Source text:
Summary of PSC usage and the partitions

Both PSC have limited service units (SUs) for resource availability.
sinfo lists all the available partitions in PSC and their status.

	PSC(Bridges-2)
Partitions	GPU, GPU-shared, RM-small, RM, RM-512, RM-shared
GPU resources	GPU, GPU-shared (Recommended)
CPU resources	RM-small, RM, RM-512, RM-shared (Recommended)
Default	`RM`, which request to allocate a 128-cpu node. (Be careful of this case)

Misc. resources

	PSC(Bridges-2)
User Guide	https://www.psc.edu/resources/bridges-2/user-guide-2/
Connect from browser	https://ondemand.bridges2.psc.edu/
ESPnet installation guide	https://espnet.github.io/espnet/installation.html
Step-by-step guide with pictures	https://granite-echidna-ff2.notion.site/Access-for-PSC-07c3d4c05b54426895e3ddc87276e4b5

GPU Partitions

In GPU / GPU-shared partitions, each node consists of 8 v100 GPU devices
There are two types of GPU nodes: v100-16 and v100-32 having GPU units with 16GB and 32GB memory respectively.

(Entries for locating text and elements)
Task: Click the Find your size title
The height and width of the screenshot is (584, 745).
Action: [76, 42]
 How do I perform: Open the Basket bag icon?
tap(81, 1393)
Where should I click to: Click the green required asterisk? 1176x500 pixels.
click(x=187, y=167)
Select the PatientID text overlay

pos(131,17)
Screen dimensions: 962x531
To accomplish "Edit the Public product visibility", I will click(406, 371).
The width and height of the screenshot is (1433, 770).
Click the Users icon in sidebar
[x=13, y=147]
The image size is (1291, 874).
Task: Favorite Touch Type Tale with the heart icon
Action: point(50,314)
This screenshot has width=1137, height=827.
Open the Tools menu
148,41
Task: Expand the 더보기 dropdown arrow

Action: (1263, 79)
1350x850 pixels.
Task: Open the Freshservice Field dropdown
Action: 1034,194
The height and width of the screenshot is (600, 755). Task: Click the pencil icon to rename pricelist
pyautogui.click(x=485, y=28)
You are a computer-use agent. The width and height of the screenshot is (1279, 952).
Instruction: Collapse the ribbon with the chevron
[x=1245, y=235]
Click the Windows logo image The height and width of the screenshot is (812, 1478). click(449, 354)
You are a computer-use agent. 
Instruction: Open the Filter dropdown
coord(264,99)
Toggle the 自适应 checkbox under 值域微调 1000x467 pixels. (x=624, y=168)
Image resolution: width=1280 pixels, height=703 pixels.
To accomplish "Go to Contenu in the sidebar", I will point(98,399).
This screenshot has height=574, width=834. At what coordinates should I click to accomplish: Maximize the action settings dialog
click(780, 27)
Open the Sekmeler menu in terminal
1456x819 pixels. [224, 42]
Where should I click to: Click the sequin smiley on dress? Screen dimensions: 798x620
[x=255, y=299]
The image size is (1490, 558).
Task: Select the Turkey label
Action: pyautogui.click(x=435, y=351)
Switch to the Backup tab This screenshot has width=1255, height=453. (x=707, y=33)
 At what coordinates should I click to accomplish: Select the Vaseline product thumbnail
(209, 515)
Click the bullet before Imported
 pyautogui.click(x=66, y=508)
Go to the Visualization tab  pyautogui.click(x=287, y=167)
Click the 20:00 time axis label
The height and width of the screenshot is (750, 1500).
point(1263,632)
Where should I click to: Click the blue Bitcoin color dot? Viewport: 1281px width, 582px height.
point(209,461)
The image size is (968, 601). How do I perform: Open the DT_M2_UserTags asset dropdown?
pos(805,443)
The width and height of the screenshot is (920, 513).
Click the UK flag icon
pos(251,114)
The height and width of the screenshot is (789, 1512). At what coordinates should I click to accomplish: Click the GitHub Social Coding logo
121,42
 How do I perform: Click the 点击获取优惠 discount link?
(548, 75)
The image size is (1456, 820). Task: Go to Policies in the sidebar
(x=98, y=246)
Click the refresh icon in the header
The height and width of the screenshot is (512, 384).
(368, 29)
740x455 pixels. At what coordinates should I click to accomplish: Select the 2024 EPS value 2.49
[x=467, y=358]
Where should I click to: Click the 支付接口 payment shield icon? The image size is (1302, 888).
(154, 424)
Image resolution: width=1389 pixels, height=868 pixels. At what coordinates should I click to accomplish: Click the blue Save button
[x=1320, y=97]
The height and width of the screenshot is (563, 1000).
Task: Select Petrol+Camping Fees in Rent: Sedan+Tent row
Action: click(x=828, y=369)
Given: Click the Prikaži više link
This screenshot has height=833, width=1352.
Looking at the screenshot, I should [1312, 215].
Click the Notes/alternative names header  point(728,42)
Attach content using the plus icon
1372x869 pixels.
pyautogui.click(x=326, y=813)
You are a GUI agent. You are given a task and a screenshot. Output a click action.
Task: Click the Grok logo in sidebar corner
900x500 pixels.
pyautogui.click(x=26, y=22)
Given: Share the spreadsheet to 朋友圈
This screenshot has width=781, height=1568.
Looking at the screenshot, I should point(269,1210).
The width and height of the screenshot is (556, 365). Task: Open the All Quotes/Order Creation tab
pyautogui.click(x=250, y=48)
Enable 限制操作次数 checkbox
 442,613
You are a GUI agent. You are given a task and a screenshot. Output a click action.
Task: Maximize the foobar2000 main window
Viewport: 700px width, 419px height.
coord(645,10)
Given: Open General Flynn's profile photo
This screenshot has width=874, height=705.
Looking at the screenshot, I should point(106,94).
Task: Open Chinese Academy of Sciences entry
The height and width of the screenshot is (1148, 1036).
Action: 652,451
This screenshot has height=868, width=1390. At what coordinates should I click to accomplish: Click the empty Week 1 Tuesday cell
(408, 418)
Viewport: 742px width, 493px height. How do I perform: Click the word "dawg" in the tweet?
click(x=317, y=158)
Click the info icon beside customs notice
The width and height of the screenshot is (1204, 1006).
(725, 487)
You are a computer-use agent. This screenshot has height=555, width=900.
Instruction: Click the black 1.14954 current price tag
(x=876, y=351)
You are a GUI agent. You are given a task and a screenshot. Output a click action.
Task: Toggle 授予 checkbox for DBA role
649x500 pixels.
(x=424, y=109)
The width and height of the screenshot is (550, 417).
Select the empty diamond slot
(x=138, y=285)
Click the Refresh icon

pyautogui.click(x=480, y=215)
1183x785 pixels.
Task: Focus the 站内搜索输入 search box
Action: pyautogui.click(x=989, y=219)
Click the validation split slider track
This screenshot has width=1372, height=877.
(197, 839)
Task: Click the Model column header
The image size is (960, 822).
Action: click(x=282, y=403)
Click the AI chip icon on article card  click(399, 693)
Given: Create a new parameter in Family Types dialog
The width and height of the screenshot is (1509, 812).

Goals:
**A.** Alter the passage of the PSC usage summary starting at "Summary of PSC" and ending at "and their status." so that "service units" becomes "billing units".
**B.** Continue the PSC usage summary from its final sentence.

The answers:
**A.**
Summary of PSC usage and the partitions

Both PSC have limited billing units (SUs) for resource availability.
sinfo lists all the available partitions in PSC and their status.

**B.**
Submit jobs to GPU-shared partition. (Recommended)
- Using -p GPU-shared --gpus=type:n in sbatch or srun. Here type can be v100-16 or v100-32 and n can range from 1 to 4 (1 is recommended).
Submit jobs to GPU partition.
- Please use it only when necessary.
- Using -p GPU in sbatch or srun. It request to allocate a whole GPU node, 8 GPUs, for each job.
- In this case, it deducts 8 SUs from our team’s GPU allocation every hour the job runs.
Good Practice: Usually, users are strongly recommended to use GPU-shared partition and allocate 1 GPU only for each job.
- When allocating multiple GPUs, you usually need to wait much longer time.
- Single-GPU jobs are more efficient than multi-GPU ones: the latter will have communication overhead.
- Multi-GPU jobs will be allowed only when (1) the users have been familiar with the cluster and (2) the project really needs that resource. Beginners are strongly discouraged from trying this option.
- Please avoid using GPU partition by mistake: it makes the allocated GPUs idle and causes much waste to our resources.
- We will periodically check each user’s usage and send a reminder when necessary.

RM Partitions (For CPU Jobs)

In the RM and RM-512 partitions, each node consists of 128 cores.
Nodes in RM, RM-shared partitions have a memory of 128GB, while nodes in RM-512 partitions have 512GB memory.
using an entire node for an hour will deduct 128 SUs from our team’s Regular Memory allocation.
Submit jobs to RM-shared partition. (suggested)
- Using -p RM-shared --ntasks-per-node=n --mem=2000M in sbatch or srun. Here n can range from 1 to 64.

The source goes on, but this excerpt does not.